Out here in Minnesota--whose gift to the world was the HMO system-- there have been quite a few interesting folks involved with the single- payer question. Early in his first term, Paul Wellstone was seriously interested in pushing single-payer initiatives--not that he thought it was practical to attempt it nationally at that point; his notion was to pursue measures that would make it easier for states to do single-payer experiments and thus try for a groundswell that way. But he was seduced by Hillary Clinton during her '93 March to the Sea, and he's never made a noise about it since, to my knowledge. (By the way-- why does everyone persist in claiming that the Clinton plan failed, just because it wasn't passed into law? It's quite obvious that the administration's move in the direction of HMOs touched off a merger mania that made her plan--minus some of its rube goldberg convolutions--into reality.)

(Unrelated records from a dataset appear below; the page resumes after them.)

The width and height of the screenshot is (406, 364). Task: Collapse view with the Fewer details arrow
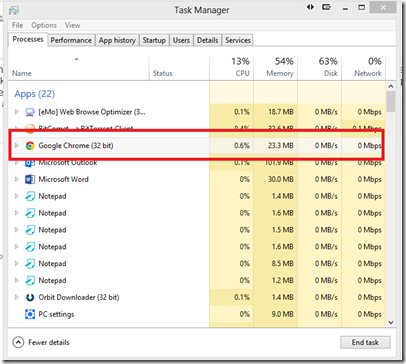(18, 342)
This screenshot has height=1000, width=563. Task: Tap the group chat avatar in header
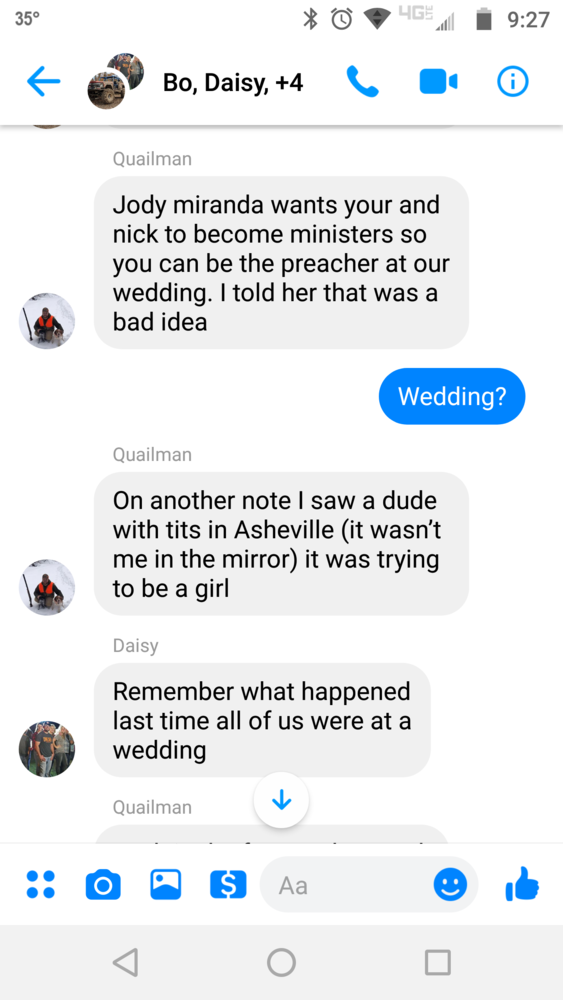coord(115,81)
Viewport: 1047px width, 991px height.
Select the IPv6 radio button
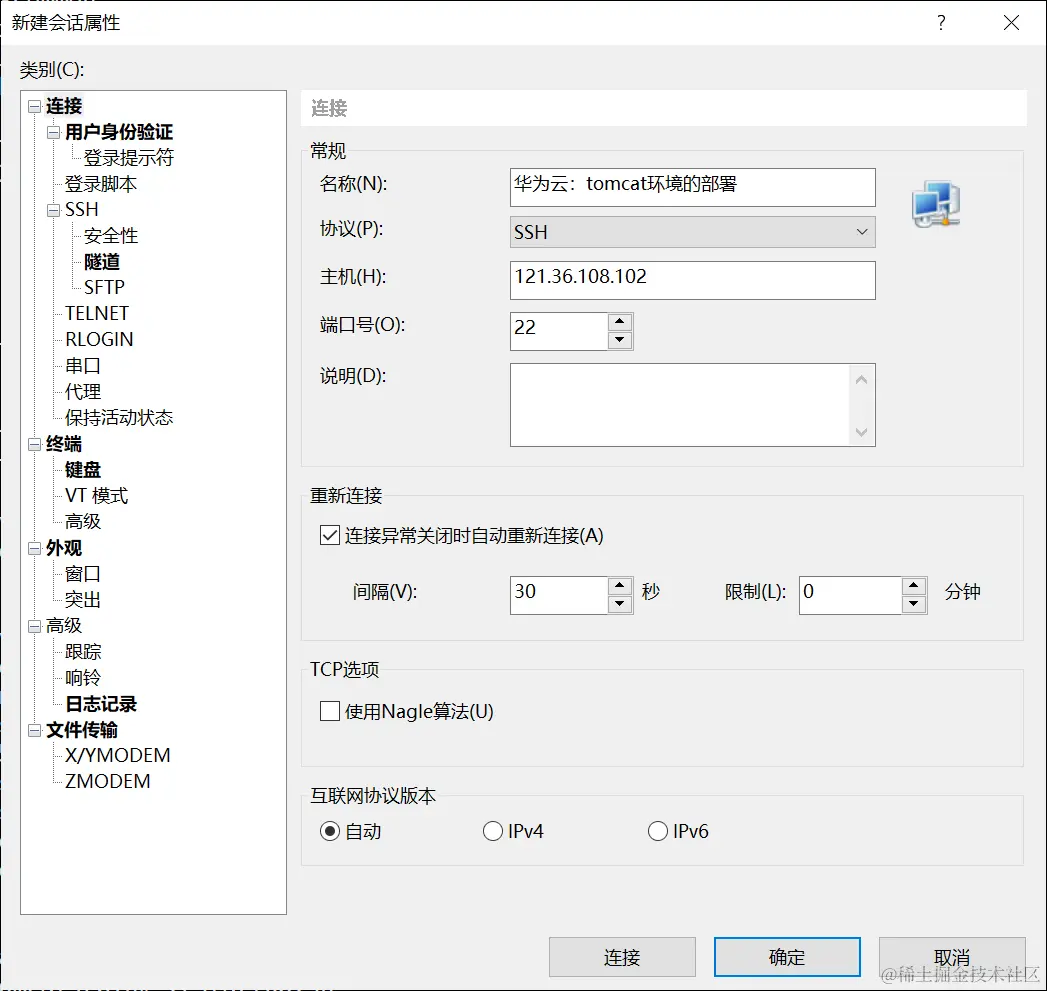click(658, 830)
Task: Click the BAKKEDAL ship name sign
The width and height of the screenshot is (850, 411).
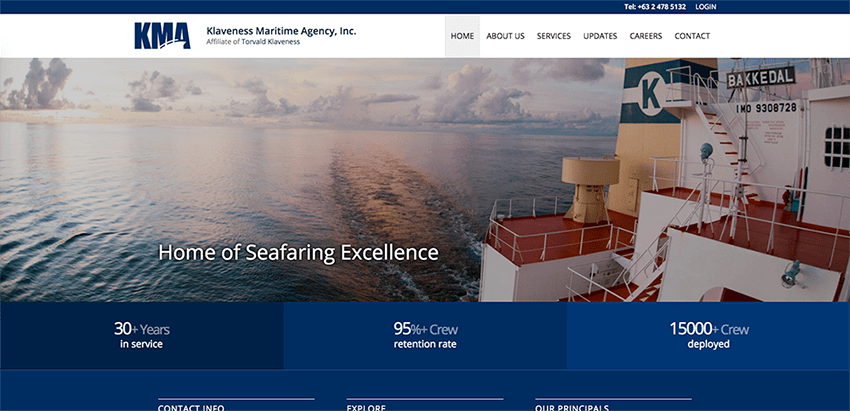Action: tap(761, 78)
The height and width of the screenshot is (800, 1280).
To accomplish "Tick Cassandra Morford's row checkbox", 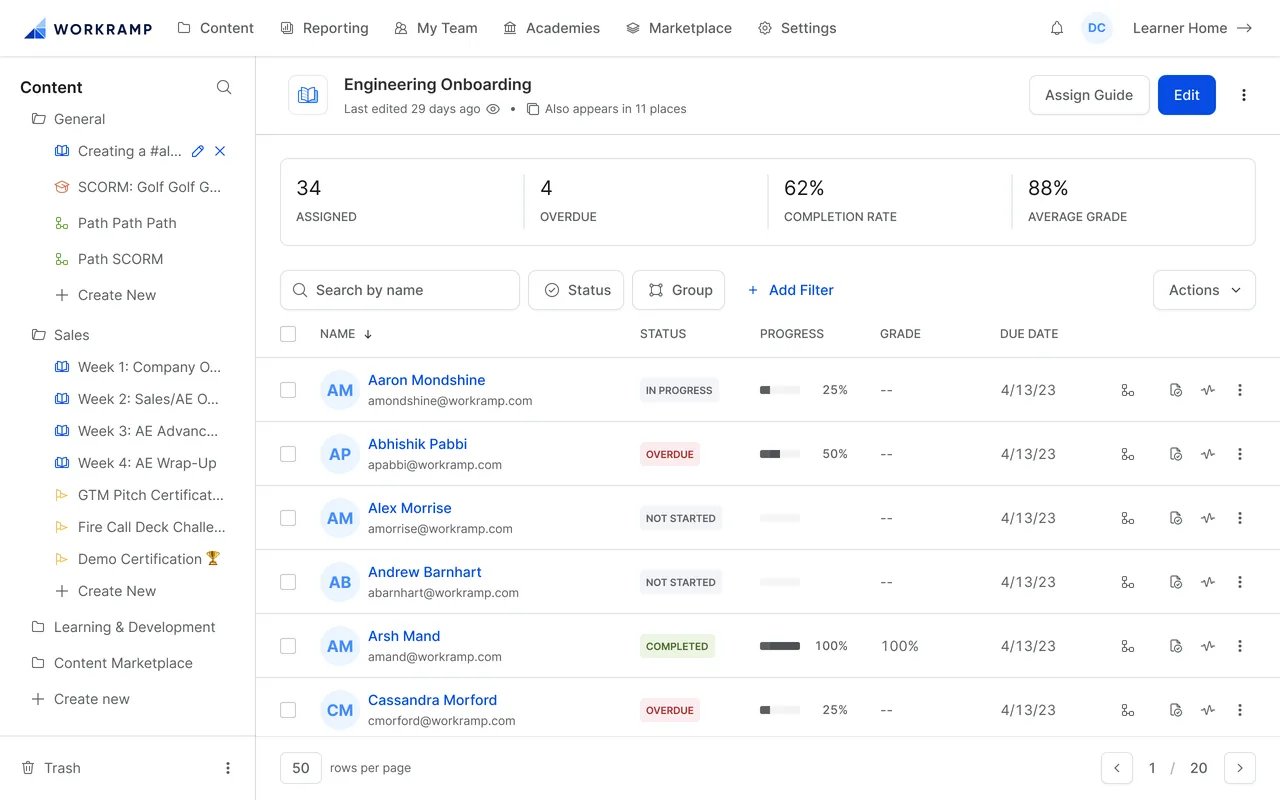I will [288, 710].
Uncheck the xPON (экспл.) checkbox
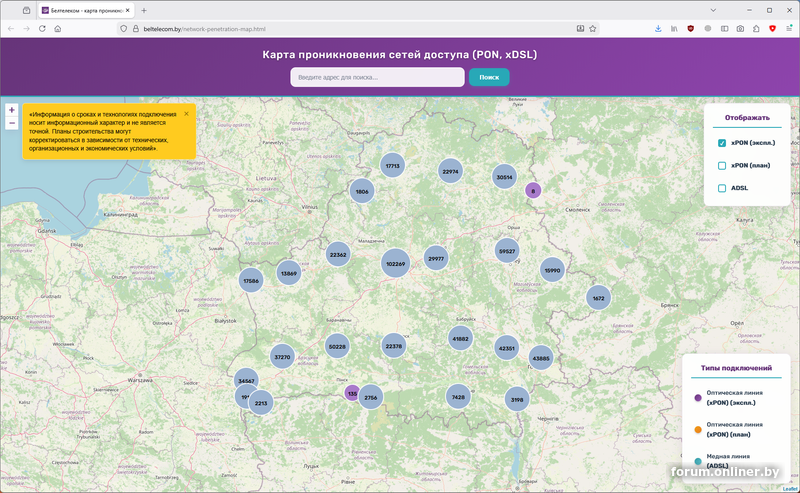The image size is (800, 493). 722,143
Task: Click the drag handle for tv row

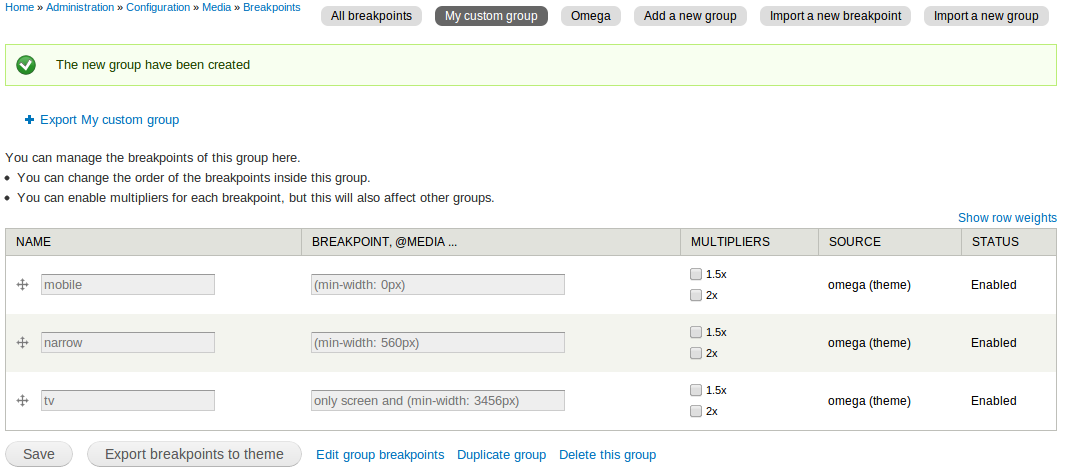Action: [23, 401]
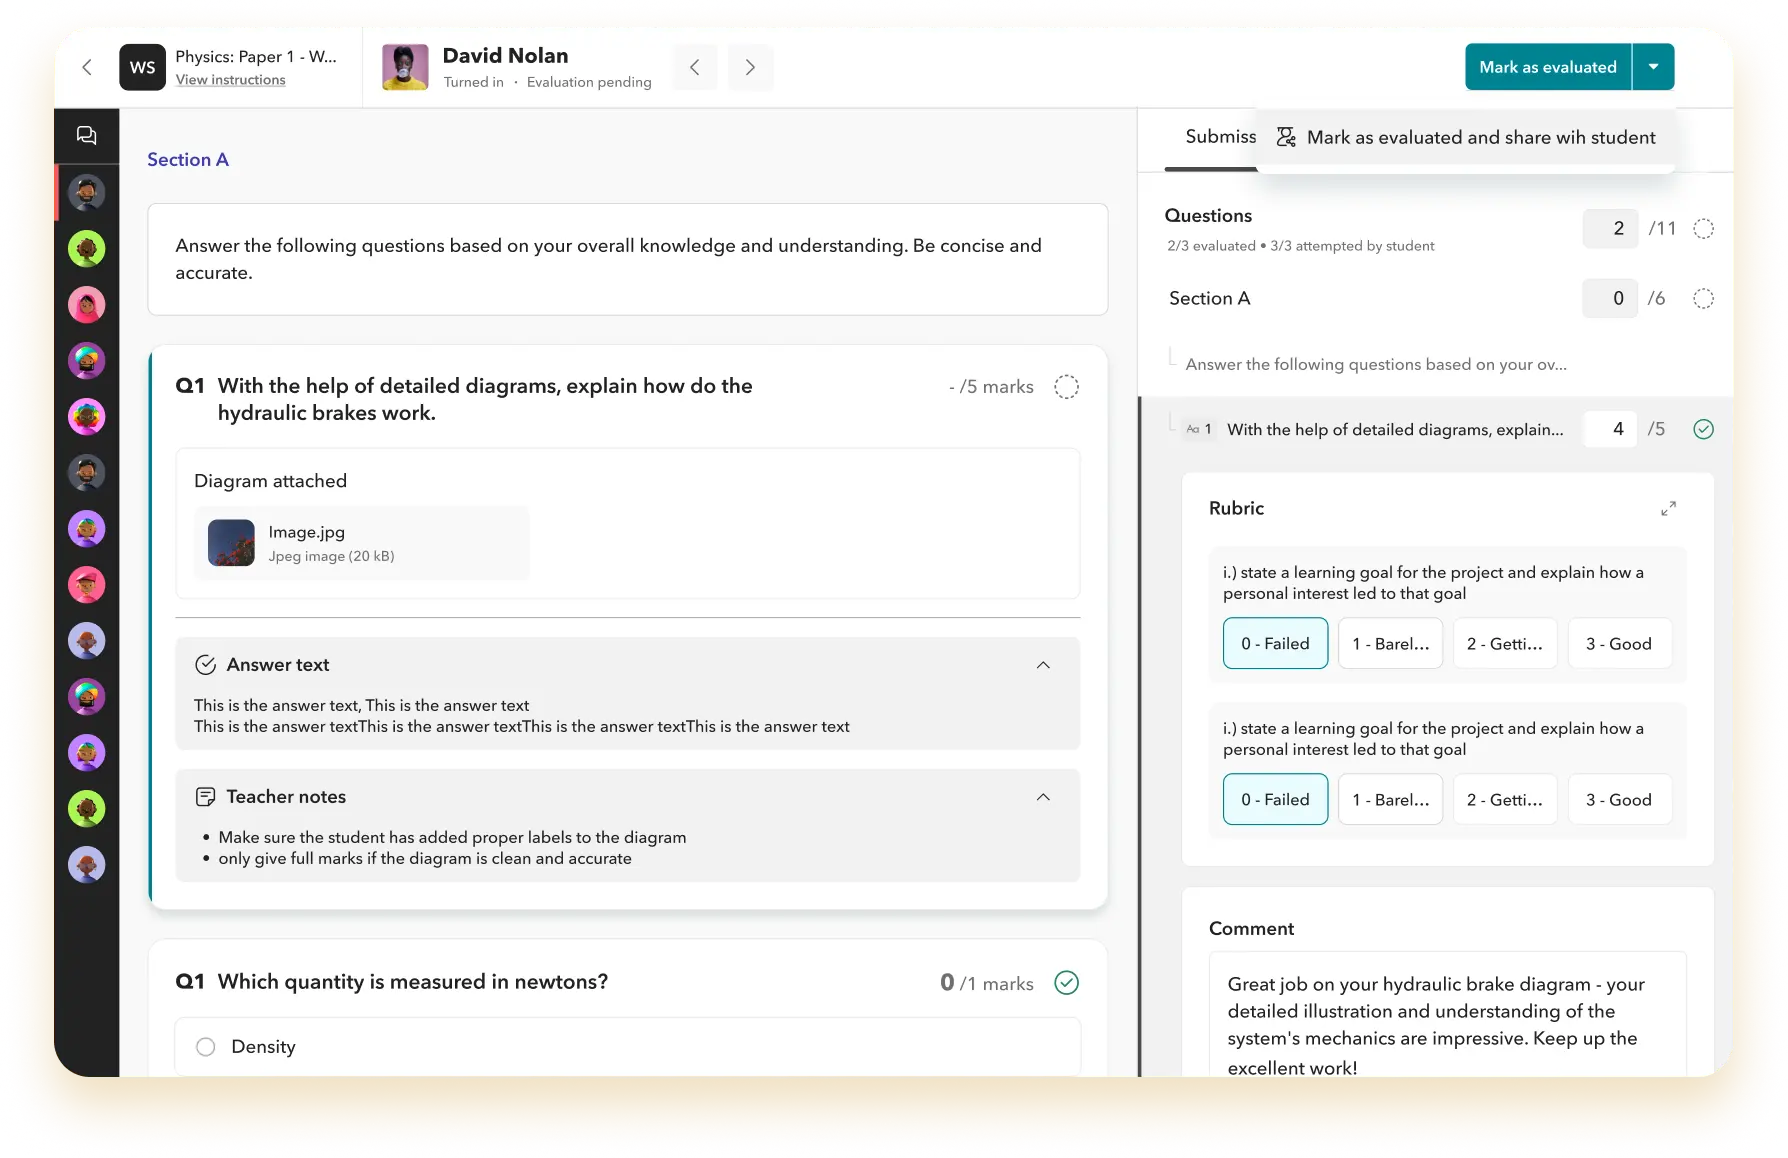The height and width of the screenshot is (1158, 1788).
Task: Click the evaluation status circle for Section A
Action: click(1703, 299)
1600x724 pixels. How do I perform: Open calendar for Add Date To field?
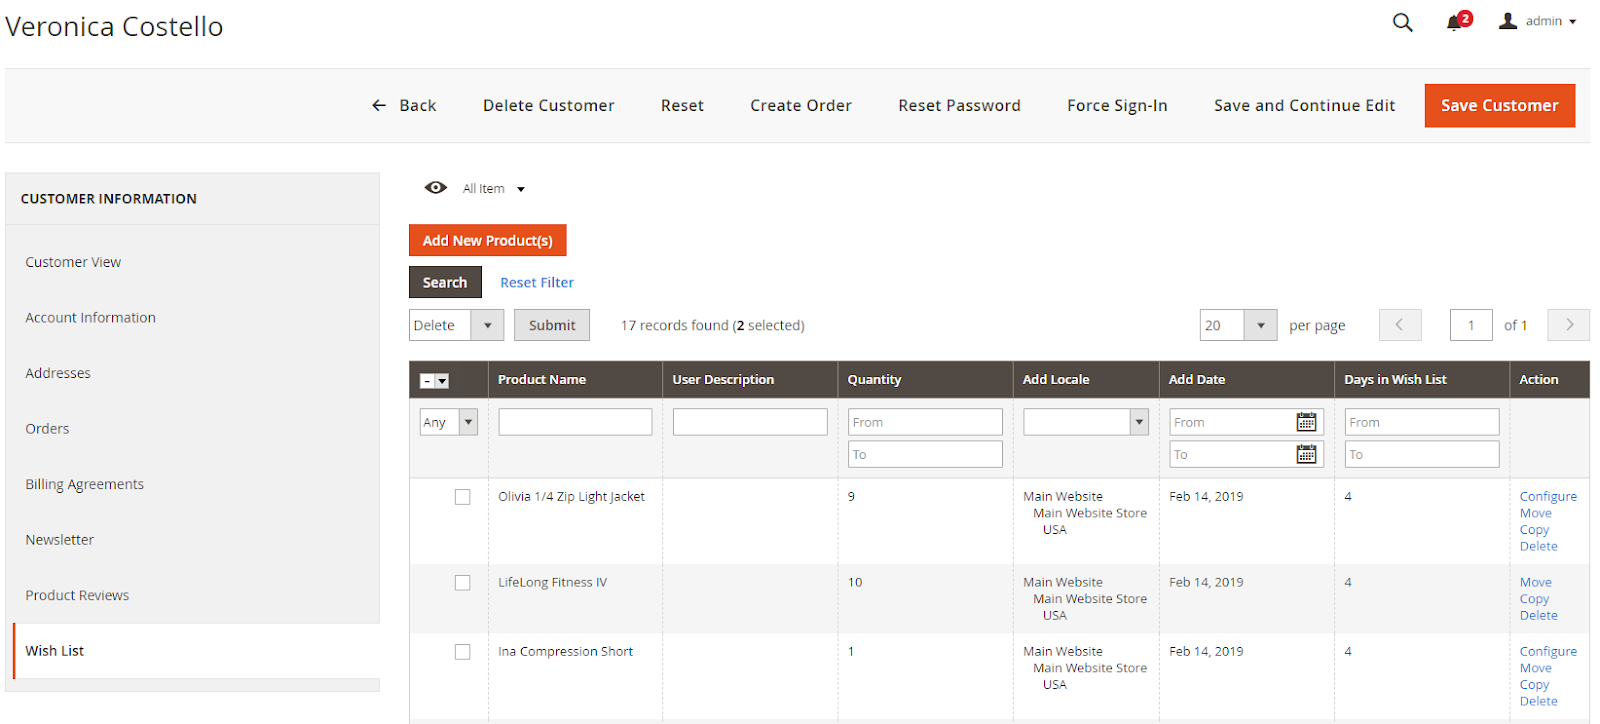coord(1306,454)
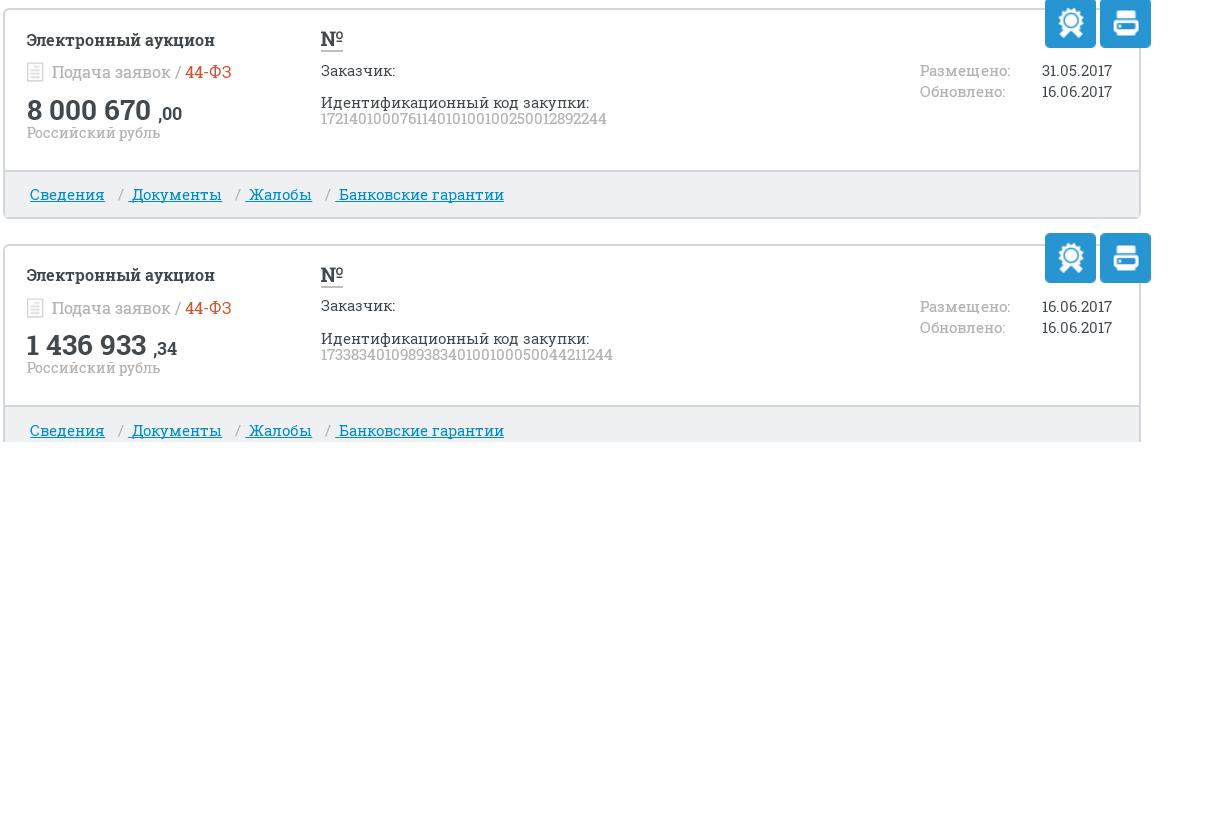Click the award ribbon icon on the 1 436 933 auction

[x=1070, y=258]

I share Carrol's pessimism, but there are two grounds for some hope: the hideous and publicly reviled performance of the HMOs themselves, which has laid bare the workings of for-profit medicine like never before; and the concentration of medical/industrial resources touched off by the HMO craze, which--presuming a shift in the political tides-- could actually help ease the transition to a centralized, single-payer system. Remember, capital is not entirely unified against single-payer systems, and could become even less so; the most oft-cited impetus for the Clinton initiative was Lee Iacocca's complaint that he couldn't compete with the Japanese when he had ~$700 in health insurance costs built into each car, and they had ~$200.
On the question of public support, Wellstone told me of polls he was using (not sure where they originated) back in '92 showing that 7 of 10 Americans favored a Canadian-style system. Of course that eroded dramatically in the face of the '93 propaganda blitz, but the drift of public sentiment is clearly in that direction.